O enxoval foi feito, era tudo simples. Ela acabou sendo um bebê tão esperado quanto se tivesse sido encomendada pela cegonha. E eu já a amava... Enquanto o tempo passava, eu ia me preocupando cada vez mais com o dia do parto... morria de medo! Medo da dor, medo de morrer, medo de que acontecesse alguma coisa a ela.
No dia em que fui para a maternidade para ganhá-la, ao entrar na sala de trabalho de parto, vi duas mulheres gritando por causa das contrações, e agradeci porque faria uma cesárea. Mas é bem constrangedor: tire suas roupas e vista isso – um avental que te deixa com a bunda de fora. Ok, fiz isso, fiquei um tempinho deitada entre as duas grávidas e suas contrações, enquanto preparavam a sala de cirurgia. Quando me levaram à sala, pensei: fim da linha. É hoje que eu vou morrer, porque a sensação é a de que você está indo para o abate. A sala era fria, e a mesa era estreita. Sentei nela, e uma enfermeira veio a disse que me aplicariam a anestesia, e que eu sentiria uma picada nas costas. Na verdade não doeu nada, foi só uma picadinha mesmo, mas talvez tenha doído e eu não tenha sentido por causa dos nervos.

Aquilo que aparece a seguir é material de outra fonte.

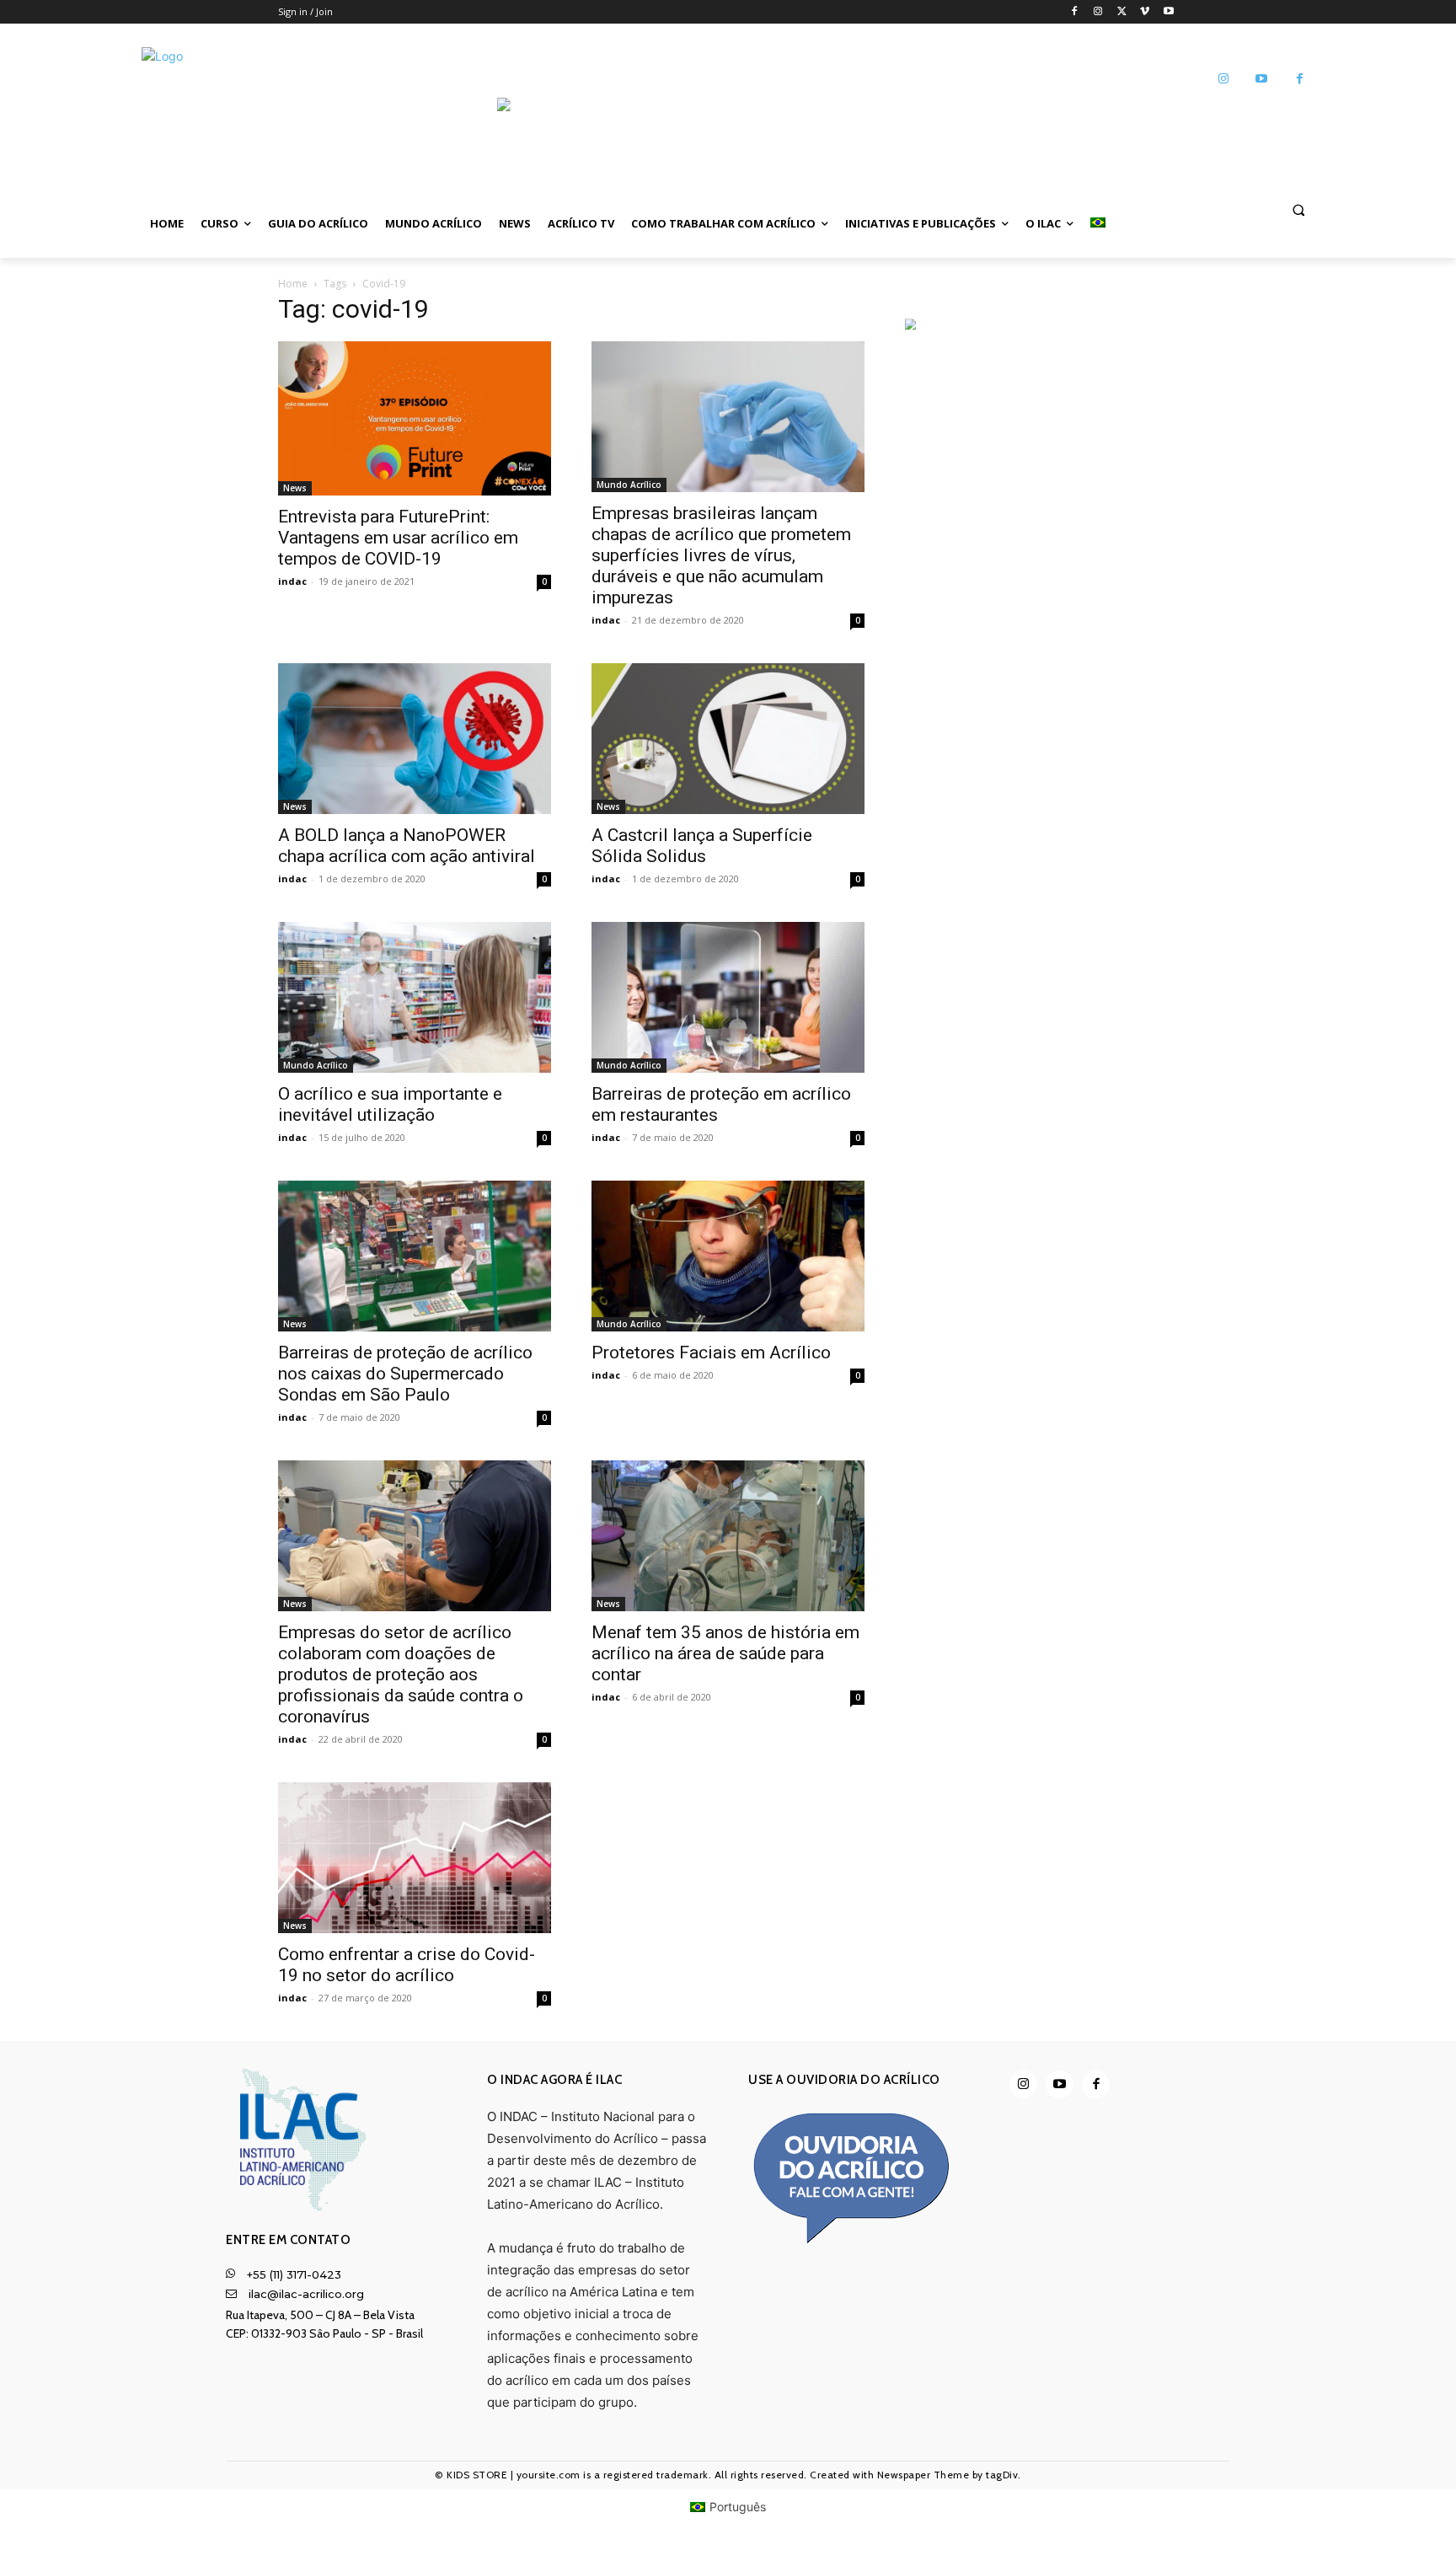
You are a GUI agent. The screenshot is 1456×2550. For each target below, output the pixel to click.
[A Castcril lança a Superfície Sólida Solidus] (728, 738)
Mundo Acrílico (629, 484)
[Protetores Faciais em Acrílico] (728, 1256)
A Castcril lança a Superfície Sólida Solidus (702, 845)
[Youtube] (1168, 12)
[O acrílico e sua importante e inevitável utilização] (414, 997)
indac (292, 581)
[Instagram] (1098, 12)
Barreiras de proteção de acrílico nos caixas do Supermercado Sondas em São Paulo (405, 1373)
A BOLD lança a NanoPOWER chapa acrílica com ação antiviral (406, 845)
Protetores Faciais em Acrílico (711, 1352)
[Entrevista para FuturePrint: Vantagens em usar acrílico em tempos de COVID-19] (414, 418)
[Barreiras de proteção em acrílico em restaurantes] (728, 997)
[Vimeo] (1144, 12)
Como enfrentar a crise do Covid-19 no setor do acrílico (406, 1964)
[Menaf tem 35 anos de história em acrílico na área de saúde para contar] (728, 1535)
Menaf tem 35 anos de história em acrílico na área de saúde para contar (725, 1653)
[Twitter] (1122, 12)
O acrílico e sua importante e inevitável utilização (390, 1104)
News (295, 488)
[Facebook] (1074, 12)
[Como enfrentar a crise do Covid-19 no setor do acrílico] (414, 1857)
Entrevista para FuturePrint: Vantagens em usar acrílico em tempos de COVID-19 (398, 537)
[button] (1298, 209)
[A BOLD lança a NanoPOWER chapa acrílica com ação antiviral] (414, 738)
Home (293, 283)
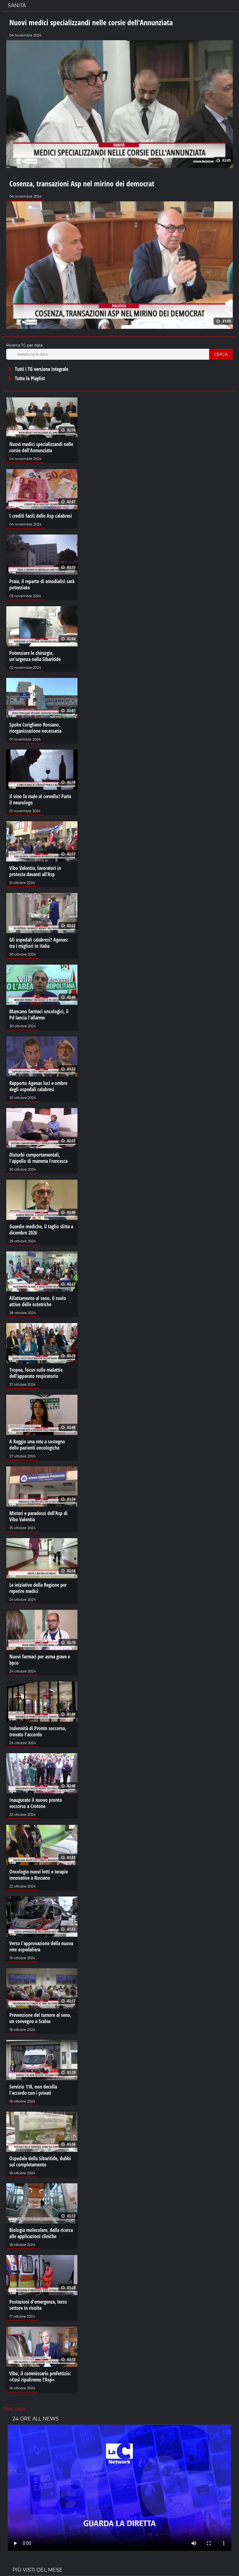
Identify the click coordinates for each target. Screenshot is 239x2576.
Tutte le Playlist (29, 378)
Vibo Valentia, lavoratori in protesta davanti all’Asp (35, 871)
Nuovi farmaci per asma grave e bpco (39, 1659)
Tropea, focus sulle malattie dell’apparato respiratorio (36, 1372)
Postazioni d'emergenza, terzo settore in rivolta (38, 2304)
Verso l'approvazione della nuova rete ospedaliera (41, 1946)
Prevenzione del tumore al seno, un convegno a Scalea (40, 2018)
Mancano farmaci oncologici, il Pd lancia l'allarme (38, 1014)
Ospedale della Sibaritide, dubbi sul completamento (40, 2161)
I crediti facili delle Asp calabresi (40, 515)
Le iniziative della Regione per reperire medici (38, 1588)
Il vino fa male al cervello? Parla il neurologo (40, 799)
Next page (14, 2408)
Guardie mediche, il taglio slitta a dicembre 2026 (41, 1229)
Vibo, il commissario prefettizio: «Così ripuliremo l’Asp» (40, 2376)
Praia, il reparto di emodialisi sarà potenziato (41, 584)
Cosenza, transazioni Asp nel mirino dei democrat (81, 183)
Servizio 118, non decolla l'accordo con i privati (33, 2089)
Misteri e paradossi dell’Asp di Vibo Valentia (38, 1516)
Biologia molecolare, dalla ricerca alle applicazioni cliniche (41, 2233)
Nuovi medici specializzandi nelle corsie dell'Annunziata (91, 22)
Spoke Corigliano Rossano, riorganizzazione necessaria (35, 727)
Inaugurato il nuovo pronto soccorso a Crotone (35, 1803)
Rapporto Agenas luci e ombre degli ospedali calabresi (38, 1086)
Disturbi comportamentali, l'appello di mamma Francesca (38, 1157)
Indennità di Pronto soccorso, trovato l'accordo (37, 1731)
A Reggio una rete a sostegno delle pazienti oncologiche (37, 1444)
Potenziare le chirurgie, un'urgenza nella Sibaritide (35, 656)
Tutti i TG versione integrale (41, 369)
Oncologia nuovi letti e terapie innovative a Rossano (38, 1874)
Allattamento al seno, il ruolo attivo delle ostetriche (37, 1301)
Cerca (221, 354)
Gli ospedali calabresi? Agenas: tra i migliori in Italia (38, 942)
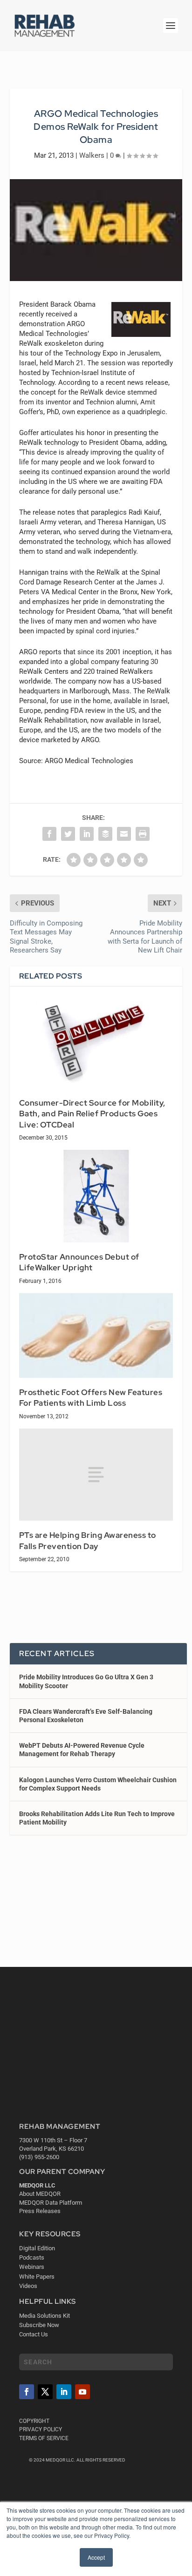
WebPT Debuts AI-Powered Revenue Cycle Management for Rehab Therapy (81, 1750)
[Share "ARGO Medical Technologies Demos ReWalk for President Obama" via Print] (142, 834)
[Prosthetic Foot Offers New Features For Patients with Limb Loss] (96, 1335)
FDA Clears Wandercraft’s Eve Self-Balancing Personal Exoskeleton (85, 1716)
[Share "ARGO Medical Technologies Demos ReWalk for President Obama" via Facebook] (49, 834)
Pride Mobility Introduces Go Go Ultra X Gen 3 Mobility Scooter (86, 1681)
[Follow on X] (45, 2391)
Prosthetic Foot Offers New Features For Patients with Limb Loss (91, 1398)
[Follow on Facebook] (26, 2391)
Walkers (91, 155)
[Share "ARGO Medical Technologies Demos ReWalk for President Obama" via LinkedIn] (86, 834)
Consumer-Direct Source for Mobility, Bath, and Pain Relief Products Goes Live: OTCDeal (92, 1114)
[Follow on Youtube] (82, 2391)
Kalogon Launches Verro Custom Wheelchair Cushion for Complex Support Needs (98, 1784)
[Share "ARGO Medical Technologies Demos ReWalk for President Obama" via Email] (124, 834)
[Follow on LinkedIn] (63, 2391)
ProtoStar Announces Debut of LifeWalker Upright (79, 1262)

Deitei, os médicos chegaram. Acho que fora eles havia mais duas ou três pessoas na sala, enfermeiros suponho. Havia um rádio ligado, e o grupo falava de coisas aleatórias.
Fiquei com um dos braços esticado no soro, e comecei a passar mal. Parecia que a anestesia não era só da cintura pra baixo, parecia que meus pulmões estavam anestesiados e eu não conseguia puxar o ar. Colocaram-me no oxigênio, e eu não dormi, mas parecia bêbada. Uma hora olhei para as luzes, e elas refletiam minha barriga aberta, e muito sangue! Eu não sentia nada, absolutamente nada, então fiquei olhando para o lado, e esperando que acabasse logo, e acabou. Deve ter durado uma meia hora. Então ela veio, mostraram-me a Ana. Coberta de sebo, sangue, meio roxinha, meio amassada, eu a olhei e tive o desplante de dizer: Nossa, como ela é feia!
Que belo primeiro comentário sobre a filha, hein! Arrependo-me até hoje. Levaram-na, e eu dormi. Lembro-me de estar na sala de recuperação e de depois ser levada para o quarto. Quando acordei, começaram as dores... a anestesia estava passando e tudo formigava. Queria fazer xixi, mas como não podia levantar, colocaram em baixo de mim um daqueles penicos de hospital. A dor era imensa, não conseguia sequer me virar na cama. Então trouxeram-na. Embrulhadinha num cueiro de coelhinhos, com a carinha ainda amassada e arranhada por suas unhas compridas que não deveriam ser cortadas ainda. Ela parecia cansada da viagem que fizera, mas tinha fome. Meus seios estavam bem cheios, mas precisavam ser massageados para que o leite saísse, já que a pequena ainda não tinha a prática de sugar. Logo na primeira tentativa, ela já conseguiu alguma coisa, não o suficiente para satisfazê-la, mas estávamos nos conhecendo.
Logo na primeira noite, ela já ficou comigo no quarto, e dormiu num daqueles bercinhos que mais parecem gaiolas para crianças. Durante toda a noite, a cada duas ou três horas, ela chorava para mamar. E como eu tive leite! Ainda bem! No outro dia, levaram-na para tomar banho, e depois a trouxeram para mamar. Eu estava apaixonada por ela. Ana era linda, tinha olhinhos tão azuis que pareciam cinza. Era incrível acreditar que aquela menina tão linda havia saído de dentro de mim, de mim! Ela é um pedaço de mim, é minha continuação... meu legado... e isso não é nada perto da emoção de saber que ela existe, e que ainda, é minha...
Não existe nada mais complexo que ser mãe. Das dores e das delícias de ocupar esse lugar, só podemos saber depois de experimentar.